:: Text block ::
....

Cork's Amy O’Connor still shattering glass ceilings

Amy O’Connor’s criticism of camogie’s rules and tactics is a breath of fresh air in a sporting climate where so many stars now spout vanilla.

Cork's Amy O’Connor still shattering glass ceilings

Amy O’Connor’s criticism of camogie’s rules and tactics is a breath of fresh air in a sporting climate where so many stars now spout vanilla.

The Cork forward is as groundbreaking off the pitch as she is frustrated on it right now, which explains why she’s not afraid to speak her mind, despite her relative youth. Still only 22, her prodigious talent in a number of sports meant she had to make some hard choices at a young age.

As a teen she once played a county (gaelic) football final, a championship camogie game and an All- Ireland soccer semi-final all in one day.

She was on the Ireland U19 soccer team whose progress to the semi-finals of the 2014 European Championships was a massive breakthrough for the Irish women’s game.

But unlike former-teammates and Irish internationals Katie McCabe, Megan Connolly and (now starring for Arsenal and Ireland) and Sarah Rowe (currently juggling Mayo football with Aussie Rules), O’Connor plumped for camogie when playing multiple sports became too much.

....

:: Exercises ::
**a)** In the article on Amy O'Connor, which three games did she once play in a single day as a teen?
**b)** Duplicate the part of the article on Amy O'Connor starting at "The Cork forward" and ending at "in one day.".
**c)** Pick up the article on Amy O'Connor after its last sentence and continue it.
The records after the article on Amy O'Connor are unrelated to it.

:: Provided material ::
....

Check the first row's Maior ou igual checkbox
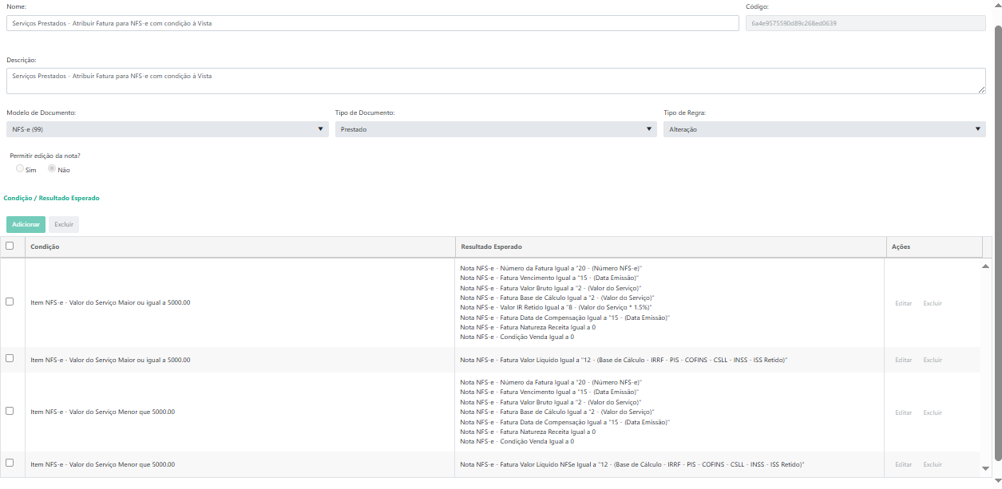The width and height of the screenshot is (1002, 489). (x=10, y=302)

....

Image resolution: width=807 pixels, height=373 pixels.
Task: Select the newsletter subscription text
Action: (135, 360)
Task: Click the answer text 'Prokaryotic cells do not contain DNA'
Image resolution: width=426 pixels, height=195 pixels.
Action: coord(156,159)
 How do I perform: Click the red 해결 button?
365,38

....

:: Written responses ::
**a)** A county football final, a championship camogie game and an All-Ireland soccer semi-final.

**b)**
The Cork forward is as groundbreaking off the pitch as she is frustrated on it right now, which explains why she’s not afraid to speak her mind, despite her relative youth. Still only 22, her prodigious talent in a number of sports meant she had to make some hard choices at a young age.

As a teen she once played a county (gaelic) football final, a championship camogie game and an All- Ireland soccer semi-final all in one day.

**c)**
Science is another of her passions and when she found that there was only Leaving Cert biology available in her Cork city secondary school (St Vincents), she successfully campaigned for chemistry to be introduced.

Not only did she get into one of the toughest courses in university — pharmacy — but when she graduated in UCC last summer O’Connor received a special award for managing to successfully balance top-level study and sport.

What makes all of that particularly exceptional is that O’Connor is the first of her family to attend third level education.

She is not disparaging in any way when she describes her native Knocknaheeny to non-Corkonians “like Ballymun in Dublin,” seeking only to explain the level of social deprivation in parts of her community.

“My mam and dad never got the opportunity to go to college but they always told me ‘education, education, education!’

Not many from my school went to college but they always encouraged it too. Now the girls who didn’t go to college are doing just fine too,” she stresses. “There’s just not enough exposure to education in our area where there’d be some anti-social behaviour and drugs and alcohol. It’s very hard to break that cycle.

O’Connor has spectacularly broken it and her brother is also now in university, much to her parents’ delight.

There was no history of serious sport in her family either.

She first tagged along to soccer with a young male cousin. He quit, she didn’t and she never looked back, crediting sport with giving her discipline.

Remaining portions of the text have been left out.